Monday, January 24, 2022

Walking in Matambo’s 2016/17 budget speech shoes

In week’s time, Finance Minister Kenneth Matambo will probably wish to convey the harsh realities that the economy is facing. His speech will certainly not be an apocalyptic depiction of the economy, but will demonstrate its insistent heavy tussles. 

Just like in previous years, Matambo will start first by explaining the effects of the global economy on the local economy, which given what is currently happening will dampen the mood of his speech. What he will seek to put forward is that the demographic location of any country doesn’t make it immune to the global problems.

This delicate connection is what weaves the global economy, and Botswana as with the rest of the countries, is as much part of that global economy. The world’s hegemony being the US is experiencing a rise in its interest rates, causing a threat to emerging markets because it is starting to appear a better environment to invest in. China is battling a stock market tumble and a significant economic slowdown hence affecting its demand for outside goods and services. South Africa is at the mercy of a plummeting currency value, which makes its trading vulnerable to price hikes. These and other significant events are examples Matambo will likely use to cite how Botswana has been affected by the global meltdown.

Diamond sales and prices of commodities such as copper, nickel ore are in a slump. Out of this strain that Botswana is under, Matambo will cite this weakness as the reason Botswana is experiencing a volatility in its growth prospects. He will mention that the economy is therefore at risk of not achieving meaningful growth in 2016, following which he will give a paltry growth estimate, perhaps nothing more than 3 percent. 

Regardless of the challenges he would have acknowledged in the global economy, he will then exude confidence in assuring his audience that the government will not falter in its commitment to grow and diversify the economy.

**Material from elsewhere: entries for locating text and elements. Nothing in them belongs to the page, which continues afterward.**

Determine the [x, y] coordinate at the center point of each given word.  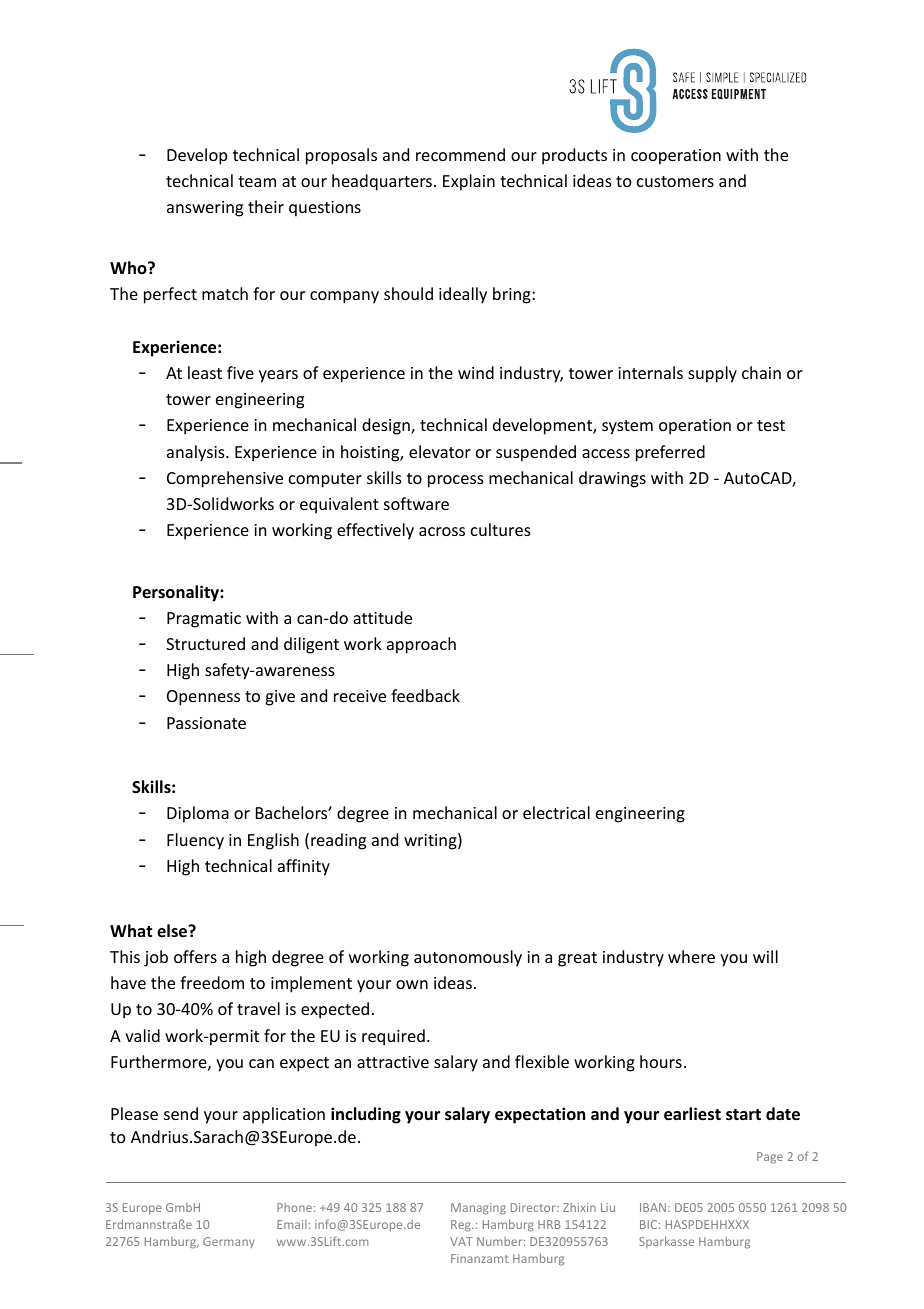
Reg [462, 1226]
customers [675, 181]
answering [205, 209]
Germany [229, 1242]
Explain [469, 182]
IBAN [653, 1207]
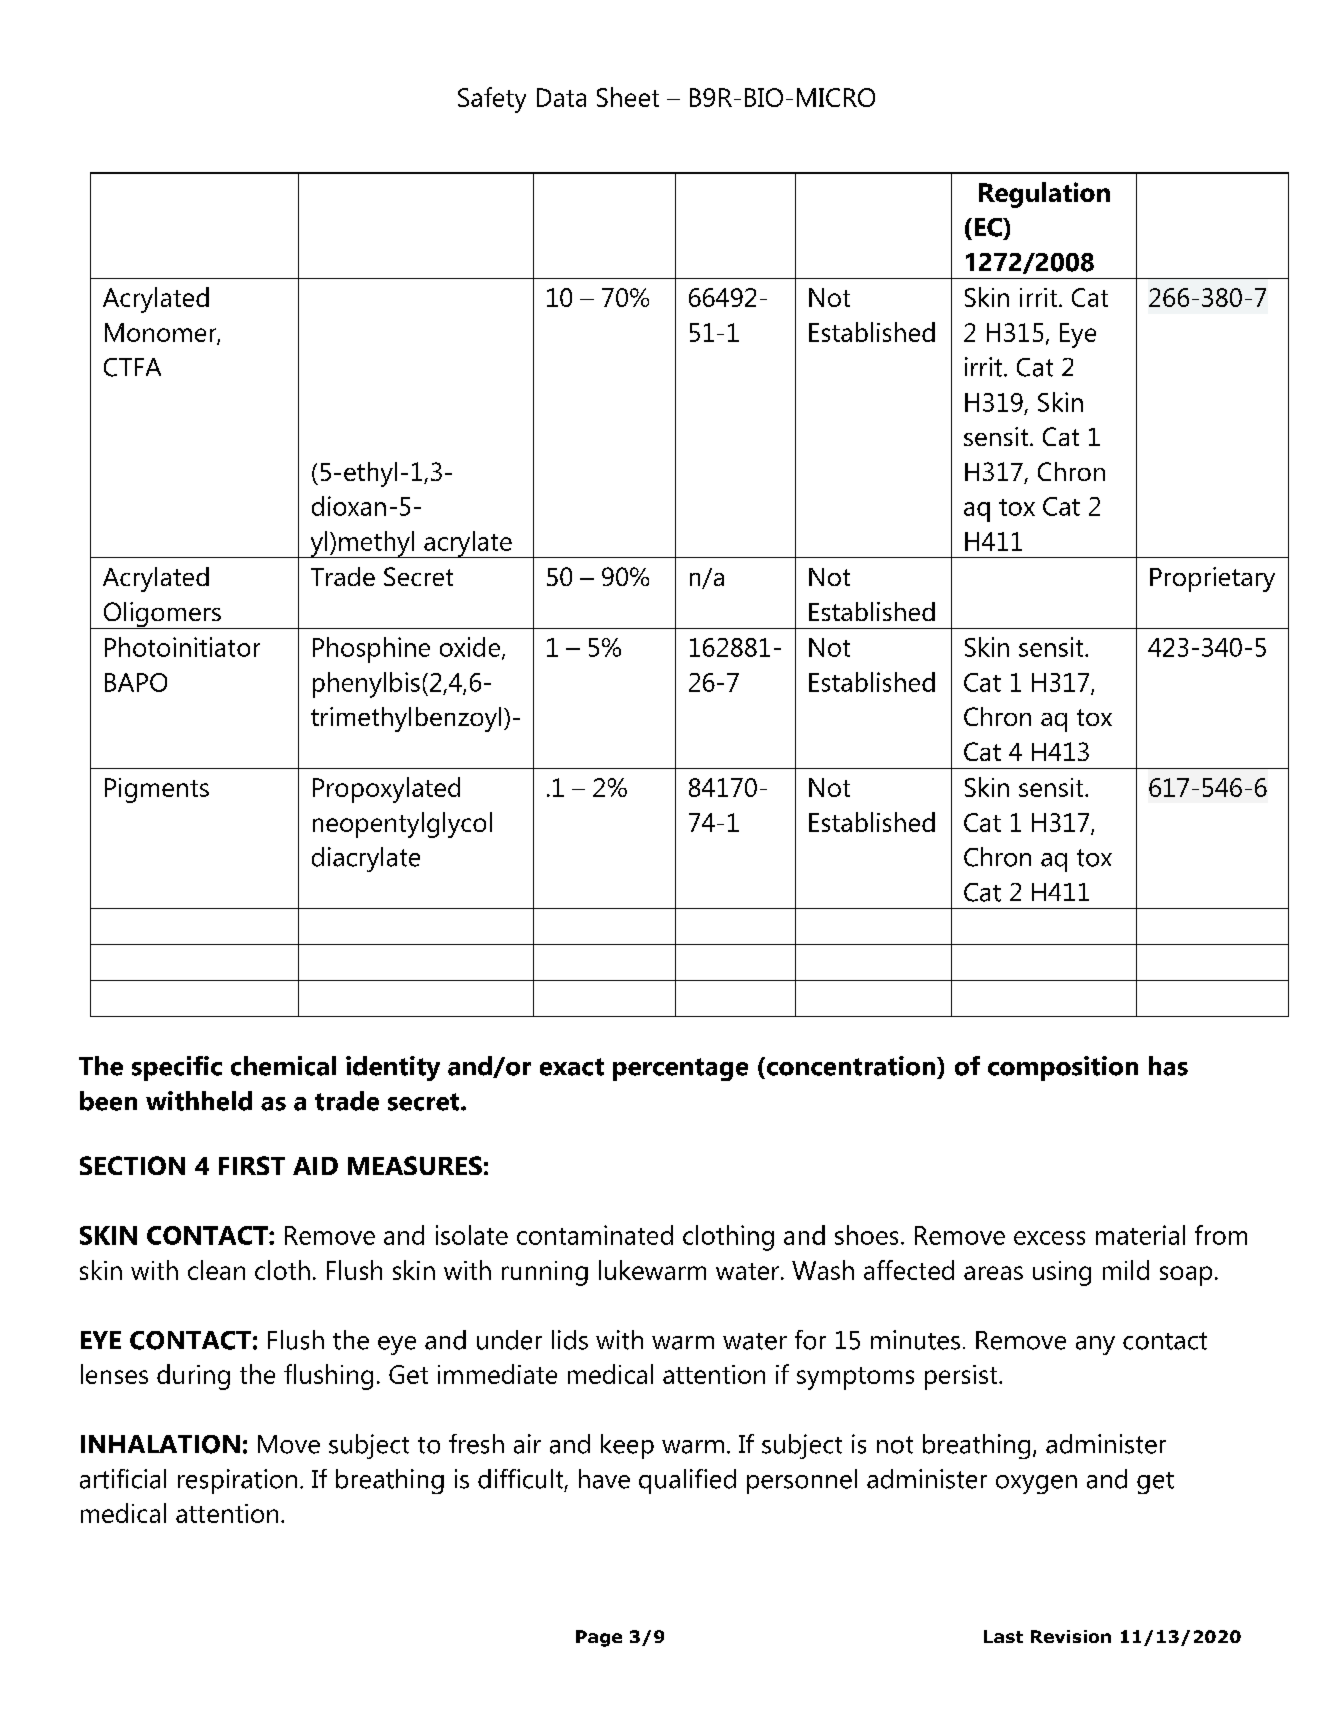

Diversification and growth have from past budget speeches emerged as Botswana’s top two priorities. Unfortunately Matambo will remind his audience that due to the low demand of its commodity products (diamonds, copper, and nickel ore) Botswana fell short of its expected revenue collection.

. He will use that to explain why the government will as a result fail to meet all of its economic needs and its focus therefore will be on other projects. But this is where Matambo will look intently into his audience’s eyes as if to alert them that they should not lose heart because government will save the day. This is when he will announce the grand Economic Stimulus package (ESP) with a look of pride in his eyes. With a voice more confident than when he started, he will announce new mega projects and also make it known that certain projects that had been regressed by tough times will be resuscitated. At this point, he expects a positive response from his audience; ‘once again government has come to the rescue’, he wants to say but his look does the talking instead. 

Matambo will reiterate government’s tight spending position that more will be achieved with less. He will then continue to highlight that a massive number of jobs will be created, but will not give specifics. Matambo will ask private sector to actively help government in achieving inclusive growth but also act oblivious to the fact that the business reforms which private sector has long implored government to put in place have not yet come into action. He will take the opportunity to inform the audience that unemployment, income inequality and poverty are the vices of society which threaten the development of the country, something he will assure them that government is cognisant of and is working earnestly to combat. 

It is going to get worse before it gets better, but Matambo will not bluntly admit it. Critics are of view that no amount of decisive action that government takes will substitute the need for government to actively address underlying issues. Such issues entail competitiveness, export diversification, as well as private capital attraction to the domestic economy.